Question

You collect a random sample of size n from a population and calculate a 90% confidence interval. Which of the following strategies would produce a new confidence interval with an increased margin of error?

A. Use an 80% confidence level.

B. Use the same confidence level, but compute the interval n times. Approximately 10% of these intervals will be larger.

C. Use an 85% confidence level.

D. Decrease the sample size.

E. Nothing can guarantee that you will obtain a larger margin of error. You can only say that the chance of obtaining a larger interval is 0.10.

Answer 1

To increase the margin of error in a confidence interval with the same level of confidence, you would decrease the sample size, leading to a larger confidence interval.

Step-by-step explanation:

The question deals with how different choices can affect the margin of error in a confidence interval.
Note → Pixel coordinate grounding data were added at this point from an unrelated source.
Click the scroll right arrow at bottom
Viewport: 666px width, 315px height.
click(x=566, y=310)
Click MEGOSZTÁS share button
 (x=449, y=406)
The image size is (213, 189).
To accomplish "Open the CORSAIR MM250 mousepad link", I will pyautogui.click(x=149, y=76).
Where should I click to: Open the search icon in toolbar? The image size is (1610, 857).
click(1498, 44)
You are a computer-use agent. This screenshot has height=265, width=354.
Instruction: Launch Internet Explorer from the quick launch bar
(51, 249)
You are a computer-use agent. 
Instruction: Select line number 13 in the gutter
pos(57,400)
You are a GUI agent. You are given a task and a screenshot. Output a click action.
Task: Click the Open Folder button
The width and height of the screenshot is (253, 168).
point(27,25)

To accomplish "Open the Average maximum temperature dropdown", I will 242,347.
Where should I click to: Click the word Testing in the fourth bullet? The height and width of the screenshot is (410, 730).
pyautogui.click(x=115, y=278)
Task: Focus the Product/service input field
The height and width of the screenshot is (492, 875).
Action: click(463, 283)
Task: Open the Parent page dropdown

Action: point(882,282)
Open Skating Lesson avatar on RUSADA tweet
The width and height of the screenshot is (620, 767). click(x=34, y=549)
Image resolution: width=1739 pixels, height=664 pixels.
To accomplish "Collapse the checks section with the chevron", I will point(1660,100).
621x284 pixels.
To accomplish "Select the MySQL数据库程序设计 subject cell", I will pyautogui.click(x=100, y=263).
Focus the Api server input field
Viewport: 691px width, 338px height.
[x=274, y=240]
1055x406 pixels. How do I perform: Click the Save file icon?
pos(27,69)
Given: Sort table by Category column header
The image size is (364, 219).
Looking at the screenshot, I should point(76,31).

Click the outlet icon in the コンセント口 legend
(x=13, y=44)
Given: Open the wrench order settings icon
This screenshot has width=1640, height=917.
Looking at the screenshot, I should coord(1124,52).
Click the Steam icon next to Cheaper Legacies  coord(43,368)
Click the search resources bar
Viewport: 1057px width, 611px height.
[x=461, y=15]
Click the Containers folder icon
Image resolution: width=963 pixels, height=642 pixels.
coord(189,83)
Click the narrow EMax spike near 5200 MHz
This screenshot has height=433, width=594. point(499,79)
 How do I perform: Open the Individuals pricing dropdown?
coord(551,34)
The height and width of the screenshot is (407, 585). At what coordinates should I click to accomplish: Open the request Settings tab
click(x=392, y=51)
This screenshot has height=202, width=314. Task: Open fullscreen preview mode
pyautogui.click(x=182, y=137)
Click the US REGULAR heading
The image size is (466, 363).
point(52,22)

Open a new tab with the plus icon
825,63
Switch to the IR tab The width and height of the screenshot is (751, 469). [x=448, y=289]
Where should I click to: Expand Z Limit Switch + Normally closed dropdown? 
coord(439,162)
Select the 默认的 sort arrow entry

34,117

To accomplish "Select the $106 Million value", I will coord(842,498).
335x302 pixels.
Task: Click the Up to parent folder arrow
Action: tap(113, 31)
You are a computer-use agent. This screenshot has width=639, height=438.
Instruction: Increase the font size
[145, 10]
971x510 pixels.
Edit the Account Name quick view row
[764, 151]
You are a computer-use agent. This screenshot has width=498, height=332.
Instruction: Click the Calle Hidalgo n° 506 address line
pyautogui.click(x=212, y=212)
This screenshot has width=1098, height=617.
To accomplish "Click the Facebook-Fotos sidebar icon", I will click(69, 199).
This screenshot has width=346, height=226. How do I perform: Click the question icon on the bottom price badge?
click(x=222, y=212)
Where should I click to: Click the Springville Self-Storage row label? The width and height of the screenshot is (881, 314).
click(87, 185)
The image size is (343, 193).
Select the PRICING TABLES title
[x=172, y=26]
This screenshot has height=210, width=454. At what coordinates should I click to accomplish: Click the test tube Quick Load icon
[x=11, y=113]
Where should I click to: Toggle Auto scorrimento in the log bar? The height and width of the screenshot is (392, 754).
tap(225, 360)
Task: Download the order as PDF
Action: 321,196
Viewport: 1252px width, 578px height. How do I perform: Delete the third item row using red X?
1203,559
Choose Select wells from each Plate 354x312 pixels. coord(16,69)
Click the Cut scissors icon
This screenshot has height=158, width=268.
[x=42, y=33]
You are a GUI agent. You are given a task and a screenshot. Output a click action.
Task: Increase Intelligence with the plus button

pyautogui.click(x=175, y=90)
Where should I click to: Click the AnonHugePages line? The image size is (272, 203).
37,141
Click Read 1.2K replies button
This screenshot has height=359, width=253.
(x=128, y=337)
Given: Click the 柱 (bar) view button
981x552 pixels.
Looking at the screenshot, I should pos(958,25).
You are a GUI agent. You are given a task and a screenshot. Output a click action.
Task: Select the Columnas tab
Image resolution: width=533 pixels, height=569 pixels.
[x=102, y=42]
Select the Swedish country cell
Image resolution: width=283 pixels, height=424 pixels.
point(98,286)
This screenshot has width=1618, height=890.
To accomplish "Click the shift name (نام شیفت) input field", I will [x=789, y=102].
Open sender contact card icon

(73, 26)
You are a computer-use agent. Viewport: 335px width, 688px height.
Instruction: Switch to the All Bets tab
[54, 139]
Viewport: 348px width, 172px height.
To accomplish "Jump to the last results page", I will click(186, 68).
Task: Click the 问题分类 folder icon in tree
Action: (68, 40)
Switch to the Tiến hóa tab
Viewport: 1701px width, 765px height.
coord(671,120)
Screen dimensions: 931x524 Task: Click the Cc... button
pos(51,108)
If we want to increase the margin of error for a confidence interval with the same level of confidence, we would need to decrease the sample size. This is because a smaller sample size results in greater variability, which in turn leads to a larger margin of error and thus, a larger confidence interval to capture the true population mean. This is the answer corresponding to option D. Options A, B, and C suggest changes in the confidence level, which will change the width of the confidence interval but not necessarily guarantee an increased margin of error. Option E incorrectly suggests there's no certain way to increase the margin of error. To be clear, the margin of error is directly affected by sample size and confidence level.